Building Unified, Access-Aware Search in a Data Mesh

By indexing authorization alongside metadata, we delivered fast, trustable search that shows every user exactly what they’re allowed to see

Anshul Pathak

Dec. 30, 25 · Analysis

Likes (0)

Comment

Save

1.5K Views

Over the last few years, I have worked on a distributed data platform in which each engineering group owns the data it produces from heterogeneous data processing systems. Our central platform follows a data mesh model, as every domain manages its own pipelines and storage, but discovery in the unified system should be seamless to anyone searching across the mesh. That goal sounded simple, but wasn’t that simple considering we host datasets from ultra and black undisclosed products.

The first complaint we heard, repeatedly:

“I know the dataset exists, but how can I find it without having access to it?”
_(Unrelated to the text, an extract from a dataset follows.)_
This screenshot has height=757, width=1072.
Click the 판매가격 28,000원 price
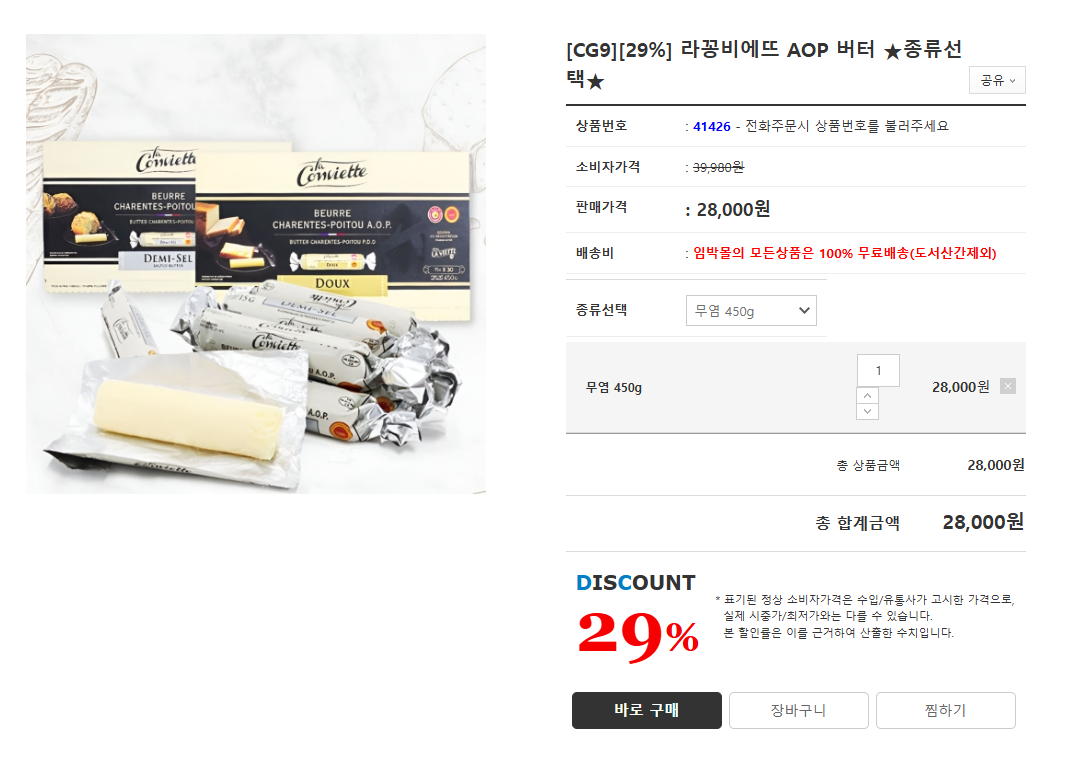coord(733,209)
Usually, the dataset existed. It was just invisible in someone else's catalog, labeled differently, or hidden by access rules that refused to allow the dataset to be discovered. That feedback forced us to rebuild discovery so users could see everything they’re allowed to see, and nothing more.
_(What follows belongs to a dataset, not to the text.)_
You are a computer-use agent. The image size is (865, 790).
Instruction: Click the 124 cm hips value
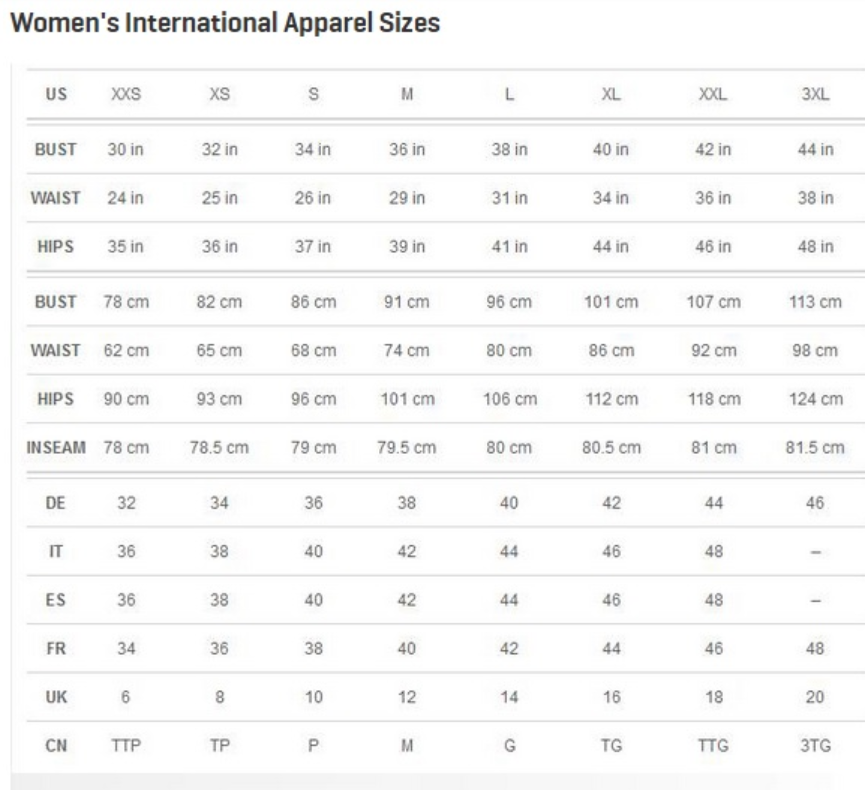click(x=815, y=399)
This post walks through the four-layer architecture that made that possible.

What Unified Search Means in a Mesh

The platform had to surface more than datasets. Our search index needed to cover:

Analytical datasets across warehouses and lakes
ML models and feature stores
Lineage graphs
Policy and classification tags
Search-driven documentation and usage signals

And the most important rule: search must return only what the user can actually access, not “search then filter.” Even revealing the name of a restricted dataset is a leak.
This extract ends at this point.